ASUS Eee Pad Transformer Prime & NVIDIA Tegra 3 Review
by Anand Lal Shimpi on December 1, 2011 1:00 AM ESTCPU Performance
The big news with Tegra 3 is that you get four ARM Cortex A9 cores with NEON support instead of just two (sans NEON) in the case of the Tegra 2 or most other smartphone class SoCs. In the short period of time I had to test the tablet I couldn't draw many definitive conclusions but I did come away with some observations.
Linpack showed us healthy gains over Tegra 2 thanks to full NEON support in Tegra 3:
As expected, finding applications and usage models to task all four cores is pretty difficult. That being said, it's not hard to use the tablet in such a way that you do stress more than two cores. You won't see 100% CPU utilization across all four cores, but there will be a tangible benefit to having more than two. Whether or not the benefit is worth the cost in die area is irrelevant, it only means that NVIDIA (and/or its partners) have to pay more as the price of the end product to you is already pretty much capped.
The bigger benefit I saw to having four cores vs. two is that you're pretty much never CPU limited in anything you do when multitasking. Per core performance can always go up but I found myself bound either by the broken WiFi or NAND speed. In fact, the only thing that would bring the Prime to a halt was if I happened to be doing a lot of writing to NAND over USB. Keyboard and touch interrupts were a low priority at that point, something I hope to see addressed as we are finally entering the era of performance good enough to bring on some I/O crushing multitasking workloads.
Despite having many cores at its disposal, NVIDIA appears to have erred on the side of caution when it comes to power consumption.
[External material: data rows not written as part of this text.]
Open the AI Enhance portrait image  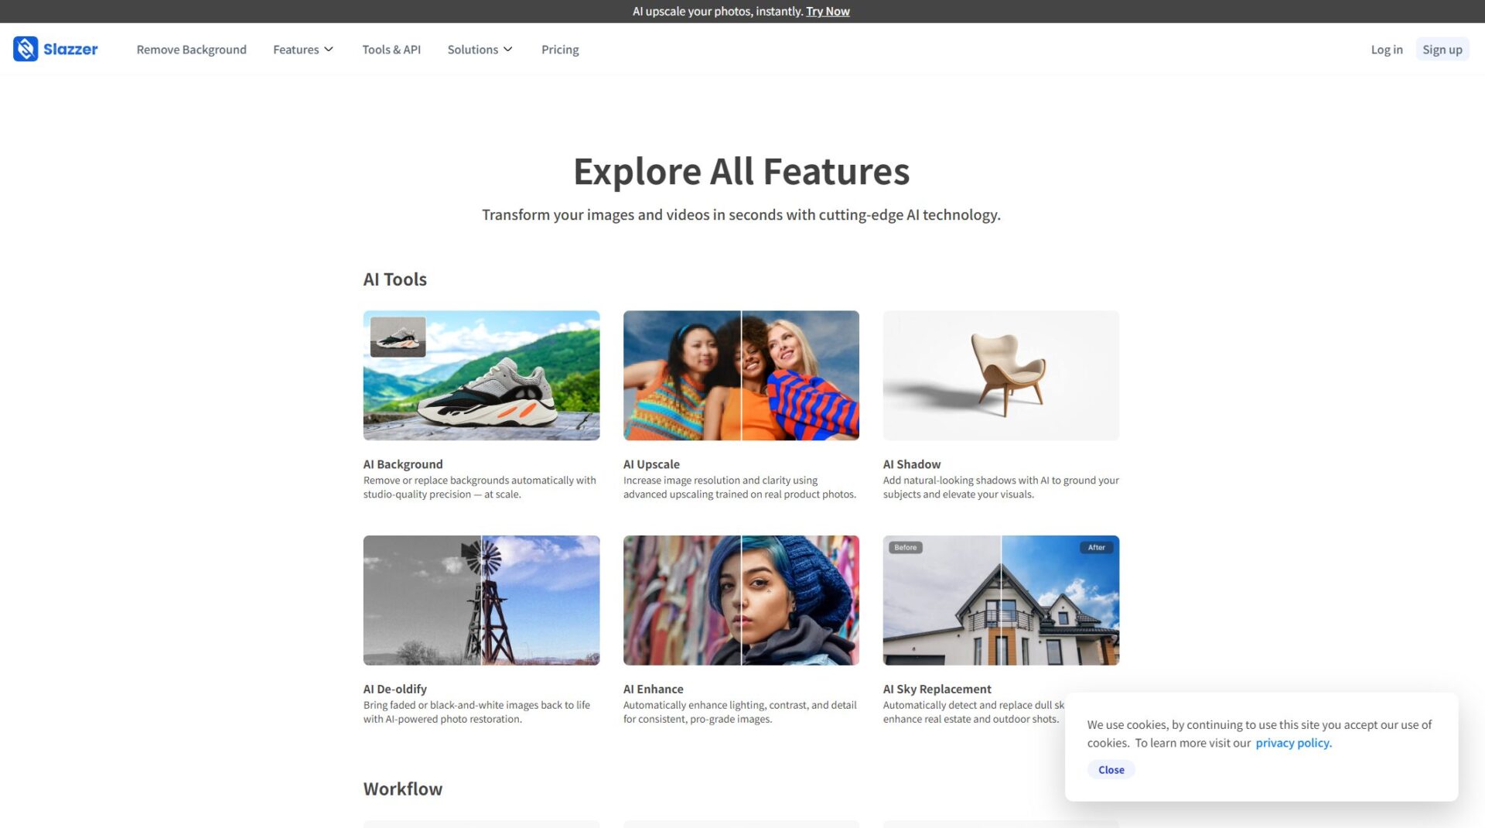click(x=741, y=600)
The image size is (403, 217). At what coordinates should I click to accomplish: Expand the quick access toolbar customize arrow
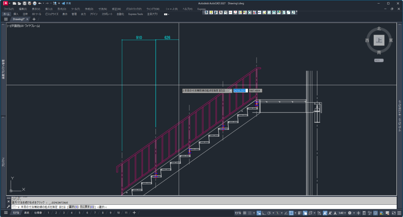click(59, 3)
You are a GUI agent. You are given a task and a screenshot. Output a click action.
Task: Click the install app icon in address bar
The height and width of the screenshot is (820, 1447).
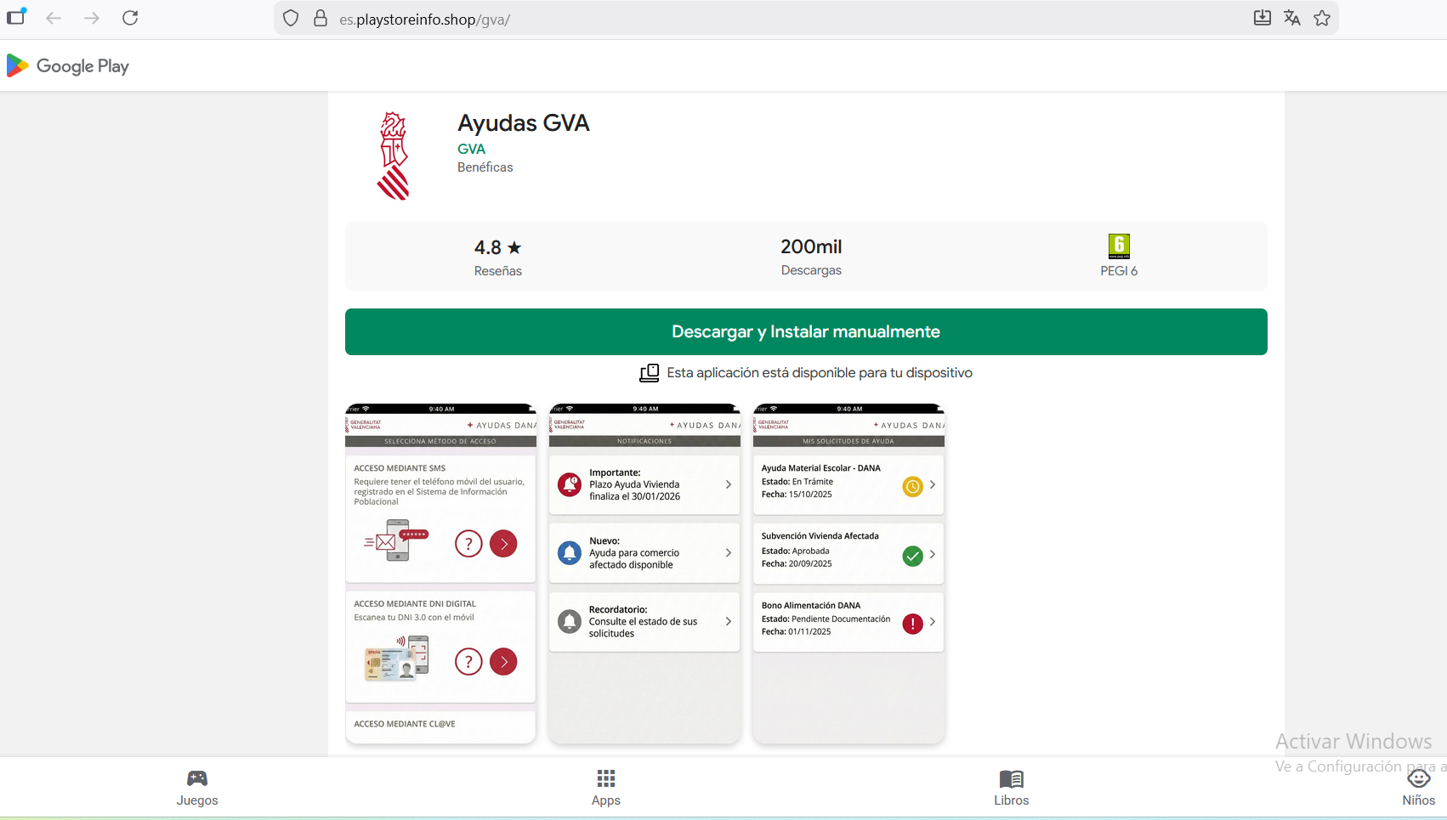(x=1263, y=18)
While I often saw the third and fourth cores fire up when browsing the web or just using the tablet, NVIDIA did a good job of powering them down when their help wasn't needed. Furthermore, NVIDIA also seems to prefer running more cores at lower voltage/frequency settings than fewer cores at a higher point in the v/f curve. This makes sense given the non-linear relationship between voltage and power.
From a die area perspective I'm not entirely sure having four (technically, five) A9 cores is the best way to deliver high performance, but without a new microprocessor architecture it's surely more efficient than just ratcheting up clock speed. I plan on providing a more thorough look at Tegra 3 SoC performance as I spend more time with a fixed Prime, but my initial impressions are that the CPU performance isn't really holding the platform back.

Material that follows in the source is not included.